• **EXERCISE BRIEF**: Search the records below for the word "alla", then return every line where it appears.

• **PROVIDED DATA**:
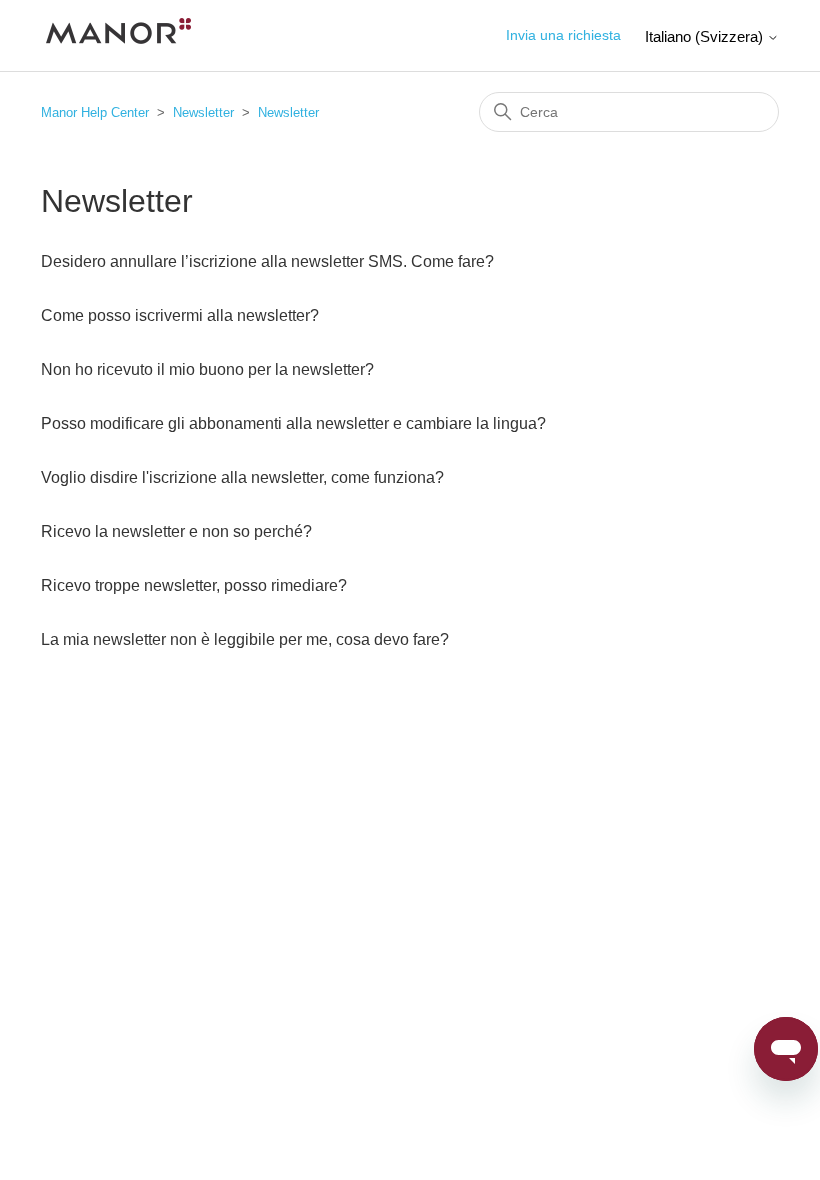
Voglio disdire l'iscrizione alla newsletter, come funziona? (242, 477)
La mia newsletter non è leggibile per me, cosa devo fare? (245, 639)
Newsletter (203, 112)
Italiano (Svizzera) (706, 36)
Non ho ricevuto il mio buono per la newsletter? (207, 369)
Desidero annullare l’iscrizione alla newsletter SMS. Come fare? (267, 261)
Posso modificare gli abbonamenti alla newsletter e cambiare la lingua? (293, 423)
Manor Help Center (95, 112)
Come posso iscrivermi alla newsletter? (180, 315)
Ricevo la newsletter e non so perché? (176, 531)
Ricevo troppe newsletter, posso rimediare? (194, 585)
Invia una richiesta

• **OUTPUT OF THE TASK**:
Voglio disdire l'iscrizione alla newsletter, come funziona? (242, 477)
Desidero annullare l’iscrizione alla newsletter SMS. Come fare? (267, 261)
Posso modificare gli abbonamenti alla newsletter e cambiare la lingua? (293, 423)
Come posso iscrivermi alla newsletter? (180, 315)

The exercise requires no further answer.